Appeal from the United States District Court for the Northern District of Illinois, Eastern Division, No. 87 CR 848--Susan Getzendanner, Judge.
Walter J. Cummings, Richard D. Cudahy and Richard A. Posner, Circuit Judges.
Richard D. CUDAHY, Circuit Judge.
Six years ago defendant Peter Makres pleaded guilty to sixteen counts of knowingly transporting falsely made or forged checks, in violation of 18 U.S.C. section 2314. At his sentencing hearing, Judge Getzendanner sentenced him to two concurrent one-year terms in the work release program at the Metropolitan Correctional Center (the "MCC") in Chicago. On the remaining fourteen counts, she sentenced him to concurrent terms of five years' probation, with the condition that he undergo psychiatric therapy.
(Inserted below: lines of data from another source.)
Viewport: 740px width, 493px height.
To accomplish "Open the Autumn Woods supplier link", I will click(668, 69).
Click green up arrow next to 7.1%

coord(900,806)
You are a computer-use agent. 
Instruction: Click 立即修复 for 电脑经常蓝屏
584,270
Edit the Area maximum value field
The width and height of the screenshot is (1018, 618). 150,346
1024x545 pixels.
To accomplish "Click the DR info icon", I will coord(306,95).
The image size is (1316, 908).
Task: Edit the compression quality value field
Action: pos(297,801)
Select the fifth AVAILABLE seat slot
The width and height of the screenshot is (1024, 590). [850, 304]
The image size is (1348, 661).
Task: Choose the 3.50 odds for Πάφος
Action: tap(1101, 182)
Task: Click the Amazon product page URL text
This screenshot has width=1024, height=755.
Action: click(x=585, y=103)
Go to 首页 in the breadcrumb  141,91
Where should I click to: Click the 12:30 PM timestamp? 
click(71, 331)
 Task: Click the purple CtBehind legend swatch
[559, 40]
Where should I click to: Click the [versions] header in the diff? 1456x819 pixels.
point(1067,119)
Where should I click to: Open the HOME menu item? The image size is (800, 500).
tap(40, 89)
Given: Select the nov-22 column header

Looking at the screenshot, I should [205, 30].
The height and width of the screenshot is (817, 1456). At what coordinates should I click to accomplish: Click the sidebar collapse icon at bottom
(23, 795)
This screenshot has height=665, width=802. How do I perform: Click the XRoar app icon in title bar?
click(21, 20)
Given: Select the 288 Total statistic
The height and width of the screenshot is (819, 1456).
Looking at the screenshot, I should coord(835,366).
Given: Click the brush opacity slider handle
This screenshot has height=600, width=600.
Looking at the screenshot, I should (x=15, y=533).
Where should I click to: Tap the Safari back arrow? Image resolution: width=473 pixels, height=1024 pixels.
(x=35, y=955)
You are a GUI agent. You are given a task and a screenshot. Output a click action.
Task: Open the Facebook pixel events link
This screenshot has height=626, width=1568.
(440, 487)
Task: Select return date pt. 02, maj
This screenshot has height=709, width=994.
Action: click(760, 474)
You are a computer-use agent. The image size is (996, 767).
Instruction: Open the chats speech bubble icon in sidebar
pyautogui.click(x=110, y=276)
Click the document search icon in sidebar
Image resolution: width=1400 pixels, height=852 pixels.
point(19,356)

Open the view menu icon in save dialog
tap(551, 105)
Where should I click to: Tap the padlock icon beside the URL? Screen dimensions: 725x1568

The sentence seems mild, considering the crimes and Makres' twenty-two year history of repeated criminal activity. The judge recognized this at the time, saying that "this crime is a 15-year crime, with this record." United States v. Makres, Nos. 82 CR 834, 82 CR 848, 83 CR 8, transcript at 12 (Feb. 16, 1983) (hereinafter "1983 Transcript"); see also id., transcript at 14 (May 7, 1987) (hereinafter "1987 Transcript") (sentence was "incredibly lenient"). Indeed Makres' attorney called the sentence a "wonderful surprise." 1983 Transcript at 14.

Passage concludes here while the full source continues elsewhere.